» **Records for the exercise**
■ ■ ■ ■ ■ ■ ■

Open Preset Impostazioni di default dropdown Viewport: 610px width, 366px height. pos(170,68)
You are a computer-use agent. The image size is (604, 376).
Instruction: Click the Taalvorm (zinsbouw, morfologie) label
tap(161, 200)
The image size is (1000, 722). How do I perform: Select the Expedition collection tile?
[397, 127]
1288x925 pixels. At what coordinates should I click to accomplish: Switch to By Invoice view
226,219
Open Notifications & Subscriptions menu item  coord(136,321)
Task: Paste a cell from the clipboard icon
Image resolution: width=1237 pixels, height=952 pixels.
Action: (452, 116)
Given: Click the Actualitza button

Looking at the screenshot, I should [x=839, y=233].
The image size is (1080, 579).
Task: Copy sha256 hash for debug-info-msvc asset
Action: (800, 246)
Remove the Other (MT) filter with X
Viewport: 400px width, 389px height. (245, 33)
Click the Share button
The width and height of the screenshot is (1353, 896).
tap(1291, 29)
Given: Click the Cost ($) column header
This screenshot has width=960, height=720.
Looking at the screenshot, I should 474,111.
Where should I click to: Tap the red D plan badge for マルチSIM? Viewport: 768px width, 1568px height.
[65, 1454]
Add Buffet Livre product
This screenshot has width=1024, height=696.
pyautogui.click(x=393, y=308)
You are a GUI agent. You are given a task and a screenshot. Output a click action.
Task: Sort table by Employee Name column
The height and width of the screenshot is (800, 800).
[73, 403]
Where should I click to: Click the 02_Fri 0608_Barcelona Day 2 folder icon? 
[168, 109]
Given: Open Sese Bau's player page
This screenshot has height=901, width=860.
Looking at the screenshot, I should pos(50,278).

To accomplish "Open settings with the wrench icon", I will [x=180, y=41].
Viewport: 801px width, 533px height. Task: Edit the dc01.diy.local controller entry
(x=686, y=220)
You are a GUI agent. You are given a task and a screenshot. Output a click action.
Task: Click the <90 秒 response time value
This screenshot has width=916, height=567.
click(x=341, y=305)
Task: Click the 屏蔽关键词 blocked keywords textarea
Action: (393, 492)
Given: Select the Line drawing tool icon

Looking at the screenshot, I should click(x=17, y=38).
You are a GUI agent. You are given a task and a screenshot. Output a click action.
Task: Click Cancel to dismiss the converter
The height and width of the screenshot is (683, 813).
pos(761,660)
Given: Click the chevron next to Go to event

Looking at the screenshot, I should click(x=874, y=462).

■ ■ ■ ■ ■ ■ ■

Reproduce the whole listing above, word for word.

» **Result below**
Open Preset Impostazioni di default dropdown Viewport: 610px width, 366px height. pos(170,68)
You are a computer-use agent. The image size is (604, 376).
Instruction: Click the Taalvorm (zinsbouw, morfologie) label
tap(161, 200)
The image size is (1000, 722). How do I perform: Select the Expedition collection tile?
[397, 127]
1288x925 pixels. At what coordinates should I click to accomplish: Switch to By Invoice view
226,219
Open Notifications & Subscriptions menu item  coord(136,321)
Task: Paste a cell from the clipboard icon
Image resolution: width=1237 pixels, height=952 pixels.
Action: (452, 116)
Given: Click the Actualitza button

Looking at the screenshot, I should [x=839, y=233].
The image size is (1080, 579).
Task: Copy sha256 hash for debug-info-msvc asset
Action: (800, 246)
Remove the Other (MT) filter with X
Viewport: 400px width, 389px height. (245, 33)
Click the Share button
The width and height of the screenshot is (1353, 896).
tap(1291, 29)
Given: Click the Cost ($) column header
This screenshot has width=960, height=720.
Looking at the screenshot, I should 474,111.
Where should I click to: Tap the red D plan badge for マルチSIM? Viewport: 768px width, 1568px height.
[65, 1454]
Add Buffet Livre product
This screenshot has width=1024, height=696.
pyautogui.click(x=393, y=308)
You are a GUI agent. You are given a task and a screenshot. Output a click action.
Task: Sort table by Employee Name column
The height and width of the screenshot is (800, 800).
[73, 403]
Where should I click to: Click the 02_Fri 0608_Barcelona Day 2 folder icon? 
[168, 109]
Given: Open Sese Bau's player page
This screenshot has height=901, width=860.
Looking at the screenshot, I should pos(50,278).

To accomplish "Open settings with the wrench icon", I will [x=180, y=41].
Viewport: 801px width, 533px height. Task: Edit the dc01.diy.local controller entry
(x=686, y=220)
You are a GUI agent. You are given a task and a screenshot. Output a click action.
Task: Click the <90 秒 response time value
This screenshot has width=916, height=567.
click(x=341, y=305)
Task: Click the 屏蔽关键词 blocked keywords textarea
Action: (393, 492)
Given: Select the Line drawing tool icon

Looking at the screenshot, I should click(x=17, y=38).
You are a GUI agent. You are given a task and a screenshot. Output a click action.
Task: Click Cancel to dismiss the converter
The height and width of the screenshot is (683, 813).
pos(761,660)
Given: Click the chevron next to Go to event

Looking at the screenshot, I should click(x=874, y=462).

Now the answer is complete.